When faced with an expression such as \((ab)^3\), you're dealing with the Power of a Product Rule. This rule states that when you raise a product to a power, you can independently apply that power to each factor of the product. Think of it as distributing the power to each element inside the parentheses. This means:

• \((ab)^3 = a^3 \cdot b^3\).

The idea behind this is very simple: You are multiplying the base (which is now two numbers multiplied together) by itself as many times as indicated by the exponent.
It helps break down more complex expressions into simpler, manageable factors.
So, whenever you see a product of numbers or variables in parentheses raised to a power, remember that this rule will come in handy.Use it to simplify expressions as you build towards the final desired form.

Negative exponents can be a little tricky at first, but they have a clear and useful rule.A negative exponent means you should take the reciprocal of the base and then apply the positive exponent.In simpler terms:

• \(x^{-n} = \frac{1}{x^n}\)

This rule helps in simplifying expressions and converting negative exponents to positive, which is often required.Let's use the denominator from the original exercise, \(b^{-4}\). By applying the rule for negative exponents, you convert it to:

• \(b^{-4} = \frac{1}{b^4}\)

This conversion not only simplifies expressions but also helps when combining other terms in divisions or products.
Over time, understanding and applying the rule for negative exponents will become second nature, allowing for more efficient problem resolution.
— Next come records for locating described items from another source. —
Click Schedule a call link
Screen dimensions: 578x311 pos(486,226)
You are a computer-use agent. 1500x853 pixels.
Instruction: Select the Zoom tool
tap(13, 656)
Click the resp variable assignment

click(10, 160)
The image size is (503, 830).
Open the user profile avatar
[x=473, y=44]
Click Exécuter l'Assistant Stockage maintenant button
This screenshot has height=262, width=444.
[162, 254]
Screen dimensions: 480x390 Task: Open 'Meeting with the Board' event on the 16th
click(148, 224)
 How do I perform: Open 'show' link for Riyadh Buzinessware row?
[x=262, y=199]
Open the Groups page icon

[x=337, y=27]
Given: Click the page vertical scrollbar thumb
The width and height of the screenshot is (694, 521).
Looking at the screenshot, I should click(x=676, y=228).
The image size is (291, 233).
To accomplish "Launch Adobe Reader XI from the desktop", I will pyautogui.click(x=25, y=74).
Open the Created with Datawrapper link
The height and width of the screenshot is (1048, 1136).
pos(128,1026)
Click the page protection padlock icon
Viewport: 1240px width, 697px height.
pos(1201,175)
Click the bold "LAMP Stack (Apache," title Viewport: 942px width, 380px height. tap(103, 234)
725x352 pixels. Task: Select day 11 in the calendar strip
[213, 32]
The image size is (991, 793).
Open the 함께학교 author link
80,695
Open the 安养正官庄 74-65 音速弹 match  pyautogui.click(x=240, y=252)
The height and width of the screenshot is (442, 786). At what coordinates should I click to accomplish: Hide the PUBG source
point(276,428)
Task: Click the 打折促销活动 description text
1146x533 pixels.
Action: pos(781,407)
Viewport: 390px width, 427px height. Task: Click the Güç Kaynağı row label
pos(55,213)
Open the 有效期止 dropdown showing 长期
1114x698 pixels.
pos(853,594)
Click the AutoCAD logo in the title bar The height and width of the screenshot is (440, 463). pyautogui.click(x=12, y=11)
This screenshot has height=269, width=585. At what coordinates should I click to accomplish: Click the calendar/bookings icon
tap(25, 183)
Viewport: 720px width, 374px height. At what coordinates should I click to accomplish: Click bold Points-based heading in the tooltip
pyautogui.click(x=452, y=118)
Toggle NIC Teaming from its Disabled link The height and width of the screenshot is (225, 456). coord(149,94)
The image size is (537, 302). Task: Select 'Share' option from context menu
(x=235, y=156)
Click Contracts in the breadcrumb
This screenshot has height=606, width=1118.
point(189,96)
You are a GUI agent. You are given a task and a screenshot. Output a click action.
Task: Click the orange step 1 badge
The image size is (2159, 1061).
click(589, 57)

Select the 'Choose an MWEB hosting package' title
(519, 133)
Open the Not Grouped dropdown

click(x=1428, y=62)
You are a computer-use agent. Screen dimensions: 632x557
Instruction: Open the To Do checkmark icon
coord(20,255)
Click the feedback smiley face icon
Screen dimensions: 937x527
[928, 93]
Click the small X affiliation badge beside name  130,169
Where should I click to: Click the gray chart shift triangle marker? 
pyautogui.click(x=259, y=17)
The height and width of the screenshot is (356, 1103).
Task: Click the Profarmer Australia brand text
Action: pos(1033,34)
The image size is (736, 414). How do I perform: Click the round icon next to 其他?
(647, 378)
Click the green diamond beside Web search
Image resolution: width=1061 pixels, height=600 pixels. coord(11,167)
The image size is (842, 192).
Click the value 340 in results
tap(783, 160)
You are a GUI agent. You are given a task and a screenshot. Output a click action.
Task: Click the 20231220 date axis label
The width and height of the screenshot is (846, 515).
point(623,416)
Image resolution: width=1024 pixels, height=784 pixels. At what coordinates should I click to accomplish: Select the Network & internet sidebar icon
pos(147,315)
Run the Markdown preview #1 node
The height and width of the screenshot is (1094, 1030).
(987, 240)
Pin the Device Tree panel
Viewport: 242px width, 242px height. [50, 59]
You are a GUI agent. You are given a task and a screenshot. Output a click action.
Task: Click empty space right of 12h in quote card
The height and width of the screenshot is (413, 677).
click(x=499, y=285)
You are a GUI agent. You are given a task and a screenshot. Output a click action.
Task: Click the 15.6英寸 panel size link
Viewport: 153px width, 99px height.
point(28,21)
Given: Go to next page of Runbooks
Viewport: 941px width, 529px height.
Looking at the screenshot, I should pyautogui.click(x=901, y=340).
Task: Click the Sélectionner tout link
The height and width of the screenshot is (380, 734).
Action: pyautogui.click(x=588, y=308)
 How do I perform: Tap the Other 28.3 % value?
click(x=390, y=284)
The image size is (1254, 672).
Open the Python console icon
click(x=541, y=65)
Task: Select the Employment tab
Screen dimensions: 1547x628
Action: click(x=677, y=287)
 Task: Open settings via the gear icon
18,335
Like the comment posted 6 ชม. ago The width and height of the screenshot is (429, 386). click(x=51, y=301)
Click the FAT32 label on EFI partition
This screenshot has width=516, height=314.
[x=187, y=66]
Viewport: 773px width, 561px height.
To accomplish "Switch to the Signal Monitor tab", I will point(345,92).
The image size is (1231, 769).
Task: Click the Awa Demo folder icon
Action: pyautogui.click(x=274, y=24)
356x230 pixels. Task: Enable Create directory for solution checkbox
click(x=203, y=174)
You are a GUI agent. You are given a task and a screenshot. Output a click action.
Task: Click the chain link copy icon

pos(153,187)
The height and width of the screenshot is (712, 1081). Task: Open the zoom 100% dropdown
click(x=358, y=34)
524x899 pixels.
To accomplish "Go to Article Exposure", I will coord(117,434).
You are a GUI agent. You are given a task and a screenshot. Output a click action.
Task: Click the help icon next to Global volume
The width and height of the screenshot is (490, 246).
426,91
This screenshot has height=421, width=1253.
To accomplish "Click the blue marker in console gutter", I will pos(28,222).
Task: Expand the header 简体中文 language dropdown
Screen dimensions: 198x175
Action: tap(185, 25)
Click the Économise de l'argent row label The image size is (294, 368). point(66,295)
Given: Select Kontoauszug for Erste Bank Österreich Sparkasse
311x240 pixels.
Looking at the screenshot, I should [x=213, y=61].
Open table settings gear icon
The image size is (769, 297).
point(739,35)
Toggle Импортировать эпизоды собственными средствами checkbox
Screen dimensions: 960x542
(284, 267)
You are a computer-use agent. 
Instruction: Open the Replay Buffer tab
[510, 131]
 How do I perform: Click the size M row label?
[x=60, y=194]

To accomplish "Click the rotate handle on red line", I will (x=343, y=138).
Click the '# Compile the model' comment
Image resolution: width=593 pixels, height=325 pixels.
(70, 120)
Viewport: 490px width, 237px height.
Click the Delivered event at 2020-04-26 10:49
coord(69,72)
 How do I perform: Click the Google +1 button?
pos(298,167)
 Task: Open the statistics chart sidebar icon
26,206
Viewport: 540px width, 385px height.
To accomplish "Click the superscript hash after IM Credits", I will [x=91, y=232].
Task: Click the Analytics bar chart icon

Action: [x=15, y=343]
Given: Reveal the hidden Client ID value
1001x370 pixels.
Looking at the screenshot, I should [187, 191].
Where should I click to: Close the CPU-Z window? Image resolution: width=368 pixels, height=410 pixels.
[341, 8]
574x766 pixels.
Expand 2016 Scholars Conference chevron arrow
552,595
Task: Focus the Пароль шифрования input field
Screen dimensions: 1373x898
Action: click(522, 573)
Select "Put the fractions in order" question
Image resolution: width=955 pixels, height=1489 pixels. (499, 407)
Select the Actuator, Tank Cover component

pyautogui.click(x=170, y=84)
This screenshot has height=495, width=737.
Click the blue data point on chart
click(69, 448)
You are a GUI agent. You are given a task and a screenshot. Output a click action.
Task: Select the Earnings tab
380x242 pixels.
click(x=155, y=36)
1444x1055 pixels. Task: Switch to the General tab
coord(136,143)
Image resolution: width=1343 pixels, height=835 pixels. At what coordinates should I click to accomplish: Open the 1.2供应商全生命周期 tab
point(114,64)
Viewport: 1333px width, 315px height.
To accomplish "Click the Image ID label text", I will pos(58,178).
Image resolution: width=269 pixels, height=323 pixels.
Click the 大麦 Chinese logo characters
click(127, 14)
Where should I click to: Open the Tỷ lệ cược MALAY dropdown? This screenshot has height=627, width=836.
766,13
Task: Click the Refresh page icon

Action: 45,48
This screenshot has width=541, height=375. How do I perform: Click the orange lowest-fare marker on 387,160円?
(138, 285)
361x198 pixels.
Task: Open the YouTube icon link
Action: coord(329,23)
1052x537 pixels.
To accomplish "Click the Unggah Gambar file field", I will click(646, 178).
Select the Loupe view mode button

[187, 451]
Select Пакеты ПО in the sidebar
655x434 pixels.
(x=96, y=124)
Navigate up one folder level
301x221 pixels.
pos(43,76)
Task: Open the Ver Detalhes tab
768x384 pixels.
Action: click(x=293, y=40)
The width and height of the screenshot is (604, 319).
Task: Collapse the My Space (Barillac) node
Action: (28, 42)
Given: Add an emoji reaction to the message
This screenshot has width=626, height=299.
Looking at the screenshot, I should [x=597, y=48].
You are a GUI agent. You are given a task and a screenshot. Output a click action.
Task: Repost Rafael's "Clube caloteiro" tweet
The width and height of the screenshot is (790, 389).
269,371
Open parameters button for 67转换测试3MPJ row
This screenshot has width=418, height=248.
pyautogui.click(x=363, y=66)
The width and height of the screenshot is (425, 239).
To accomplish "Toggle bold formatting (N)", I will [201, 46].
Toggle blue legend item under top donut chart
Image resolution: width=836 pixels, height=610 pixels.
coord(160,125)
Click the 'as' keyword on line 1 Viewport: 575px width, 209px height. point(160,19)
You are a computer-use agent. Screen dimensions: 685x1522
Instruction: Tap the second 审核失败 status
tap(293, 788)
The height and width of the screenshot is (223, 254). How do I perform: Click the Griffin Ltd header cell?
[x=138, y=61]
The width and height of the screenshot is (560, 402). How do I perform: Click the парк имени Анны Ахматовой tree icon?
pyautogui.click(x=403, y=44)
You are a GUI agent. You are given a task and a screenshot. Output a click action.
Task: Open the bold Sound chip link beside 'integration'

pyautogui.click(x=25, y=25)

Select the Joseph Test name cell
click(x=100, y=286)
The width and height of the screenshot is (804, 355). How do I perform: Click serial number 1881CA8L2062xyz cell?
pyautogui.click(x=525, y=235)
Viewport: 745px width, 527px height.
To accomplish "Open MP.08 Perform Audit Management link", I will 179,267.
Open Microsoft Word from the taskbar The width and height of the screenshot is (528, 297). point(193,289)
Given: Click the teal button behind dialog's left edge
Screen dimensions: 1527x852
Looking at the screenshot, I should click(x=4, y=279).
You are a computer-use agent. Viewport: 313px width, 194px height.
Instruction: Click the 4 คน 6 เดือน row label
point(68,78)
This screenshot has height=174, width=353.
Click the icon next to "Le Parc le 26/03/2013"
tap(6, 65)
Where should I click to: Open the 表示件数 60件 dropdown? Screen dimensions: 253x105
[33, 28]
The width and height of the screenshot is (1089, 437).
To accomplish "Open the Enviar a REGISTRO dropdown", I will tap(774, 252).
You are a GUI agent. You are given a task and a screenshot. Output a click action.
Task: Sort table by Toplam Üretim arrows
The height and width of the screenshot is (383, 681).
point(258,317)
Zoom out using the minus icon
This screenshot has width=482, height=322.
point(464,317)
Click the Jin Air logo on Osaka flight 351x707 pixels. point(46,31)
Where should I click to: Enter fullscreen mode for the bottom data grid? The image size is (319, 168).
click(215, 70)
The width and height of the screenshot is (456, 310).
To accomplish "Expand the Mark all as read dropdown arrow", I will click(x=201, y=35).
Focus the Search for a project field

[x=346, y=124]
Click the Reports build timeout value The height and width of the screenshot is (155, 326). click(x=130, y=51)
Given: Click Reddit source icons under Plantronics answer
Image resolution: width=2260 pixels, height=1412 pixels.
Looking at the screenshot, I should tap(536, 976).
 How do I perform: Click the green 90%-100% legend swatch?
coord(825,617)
When dividing terms with the same base raised to exponents, there's a neat rule that makes simplification straightforward:

• \(\frac{x^m}{x^n} = x^{m-n}\)

This rule states that you subtract the exponent of the denominator from the exponent of the numerator.
For example, consider \(\frac{a^3}{a^4}\).Here, both 'a's are bases, and you're dividing the terms, leading to a subtraction of exponents:

• \(a^{3-4} = a^{-1}\)

Similarly, if you multiply terms with the same base, you add the exponents.In the original problem, combining \(b^3 \cdot b^4\) results in:

• \(b^{3+4} = b^7\)

These rules allow us to cleanly handle expressions and exponents, funneling them into simpler terms.Mastering these techniques is key to algebra efficiency, making complex divisions and multiplications easy to navigate.